Via National Postal Museum

Most Wanted posters, having lost their long standing place at the Post Office, have found a new home on Pinterest. Following the Philadelphia Police Department, police in Pottstown PA, are now electronically pinning  images of those with outstanding arrest warrants. Yes, the same place people exchange recipes and DIY home tips is increasingly also place in which police officers disseminate photographs of felons on the lam (time out: I just got to use the phrase “on the lam” in an academic-ish piece of writing.  *self high-five*).

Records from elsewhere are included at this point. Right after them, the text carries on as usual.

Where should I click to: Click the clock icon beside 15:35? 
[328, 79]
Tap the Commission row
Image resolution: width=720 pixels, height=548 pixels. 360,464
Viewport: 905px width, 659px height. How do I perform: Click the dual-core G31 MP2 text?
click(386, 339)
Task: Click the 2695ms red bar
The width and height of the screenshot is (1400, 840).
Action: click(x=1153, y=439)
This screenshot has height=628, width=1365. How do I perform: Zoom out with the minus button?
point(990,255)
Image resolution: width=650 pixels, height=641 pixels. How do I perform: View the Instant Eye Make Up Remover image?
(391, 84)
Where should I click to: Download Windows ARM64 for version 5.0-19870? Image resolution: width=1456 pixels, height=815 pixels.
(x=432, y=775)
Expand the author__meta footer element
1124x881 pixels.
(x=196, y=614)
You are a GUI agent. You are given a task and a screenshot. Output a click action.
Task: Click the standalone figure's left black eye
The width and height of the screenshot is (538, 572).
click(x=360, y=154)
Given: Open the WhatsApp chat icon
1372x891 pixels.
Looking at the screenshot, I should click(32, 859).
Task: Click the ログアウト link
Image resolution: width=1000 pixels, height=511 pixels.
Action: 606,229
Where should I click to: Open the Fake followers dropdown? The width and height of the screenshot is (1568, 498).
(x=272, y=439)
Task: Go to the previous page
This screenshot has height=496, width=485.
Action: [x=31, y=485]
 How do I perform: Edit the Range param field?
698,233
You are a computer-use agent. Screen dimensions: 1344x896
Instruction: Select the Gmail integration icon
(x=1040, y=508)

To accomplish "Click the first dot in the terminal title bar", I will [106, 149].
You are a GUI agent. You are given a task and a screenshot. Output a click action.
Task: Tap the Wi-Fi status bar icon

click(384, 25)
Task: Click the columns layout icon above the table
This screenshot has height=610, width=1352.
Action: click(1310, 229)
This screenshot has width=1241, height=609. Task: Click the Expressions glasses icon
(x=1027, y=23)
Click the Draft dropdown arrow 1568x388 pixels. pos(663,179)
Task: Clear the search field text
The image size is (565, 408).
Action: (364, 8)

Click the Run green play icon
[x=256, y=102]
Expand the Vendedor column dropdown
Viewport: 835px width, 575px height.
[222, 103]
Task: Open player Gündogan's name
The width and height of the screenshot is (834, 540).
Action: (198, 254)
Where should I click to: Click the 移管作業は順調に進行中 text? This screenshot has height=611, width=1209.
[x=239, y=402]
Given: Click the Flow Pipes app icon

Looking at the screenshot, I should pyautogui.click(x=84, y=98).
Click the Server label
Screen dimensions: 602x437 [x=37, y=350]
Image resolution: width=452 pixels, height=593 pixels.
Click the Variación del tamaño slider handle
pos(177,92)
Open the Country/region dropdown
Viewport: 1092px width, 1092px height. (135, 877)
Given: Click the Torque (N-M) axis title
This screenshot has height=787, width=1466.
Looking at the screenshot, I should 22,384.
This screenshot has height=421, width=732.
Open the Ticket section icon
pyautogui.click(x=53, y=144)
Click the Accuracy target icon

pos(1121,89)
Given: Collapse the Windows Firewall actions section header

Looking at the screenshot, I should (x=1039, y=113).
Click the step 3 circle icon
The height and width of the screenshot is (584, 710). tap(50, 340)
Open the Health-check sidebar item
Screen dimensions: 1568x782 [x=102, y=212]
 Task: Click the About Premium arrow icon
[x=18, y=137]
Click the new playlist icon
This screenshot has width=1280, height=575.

This use of Pinterest for mugshot dissemination is theoretically interesting in a number of ways. Here, I denote three key interrelated insights:

First, this demonstrates the unpredictability of technology—in use and consequence. I’ve written previously about Ernst Schraube’s notion of technology as materialized action, an understanding that technology is both a product of human creators and users, and shapes human practices, structures, and cultures in unknowable ways. In other words, technology is imbued with vast and complex potentialities.  The purpose of Pinterest is the recreational sharing of interests, consumables, crafts, and objects of beauty, comedy, wit, and wisdom. The intended user base is unaffiliated persons, engaging these things on their own time and in their own space. In contrast, the police utilize Pinterest to share institutional information,working towards highly instrumental ends. They act as professional representatives of a government institution, and ask fellow Pinterest users to not only accept, but participate in this institutional, labor-based activity. Not only then do the police use Pinterest in an unexpected way, but also alter the space in so doing. They hybridize recreation with labor, citizens with institutions, and people with things[i] within the Pinterest platform.

Police use of Pinterest also highlights the expanding role of crowdsourcing, and the ways in which digitization can have very real
implications. Finding wanted criminals has always been crowdsourced, from milk carton photos to the in-your-face-conservative America’s Most Wanted television show. In these ways, police officers have always delegated a portion of their work to an unpaid public (in fact, they delegate their work to the very public who pays their salaries through taxes). Here, we see a digitization of this crowdsourcing. This process of digitization both expands and narrows the laboring crowd. An electronic pin can certainly reach more eyes than one stuck in a crowded public cork-board. However, whereas everyone sends mail, it is predominately (though certainly not ubiquitously) upper-middle class women who participate on Pinterest. Perhaps police use of Pinterest will engage these women with law enforcement in ways that were previously uncommon. Perhaps police use of Pinterest will redefine the space as one that is more masculine, inviting men to participate with their manliness unthreatened. Linking back to my point above, the consequences of this digitized crowdsourcing for law enforcement, Pinterest, and gender relations more largely, are yet unknowable.

Finally, this institutional use of Pinterest indicates an interesting return to the industrial complex. Haraway tells the story of contemporary technology and its original home in, and growth out of, the military industrial complex. Indeed the internet was developed as a military communications tool, and has since been co-opted to such a degree that this combative beginning is largely absent from public consciousness. Here, we see a reverse co-optation, as this technology of entertainment, leisure, and creativity is co-opted back towards institutional use—namely, by the prison industrial complex. It becomes, explicitly, a technology of control, one in which users are asked to actively participate. This circular infiltration of prisons into a free space of creativity and leisure speaks again to the unknowable nature of technology and its consequences. Just as military engineers likely never envisioned their work evolving into Google hangouts and Words With Friends, Pinterest founders (and users) likely never expected to become tools of The Law. Further still, the consequences of these historical, material, and cultural forces combined remain on an unchartable trajectory.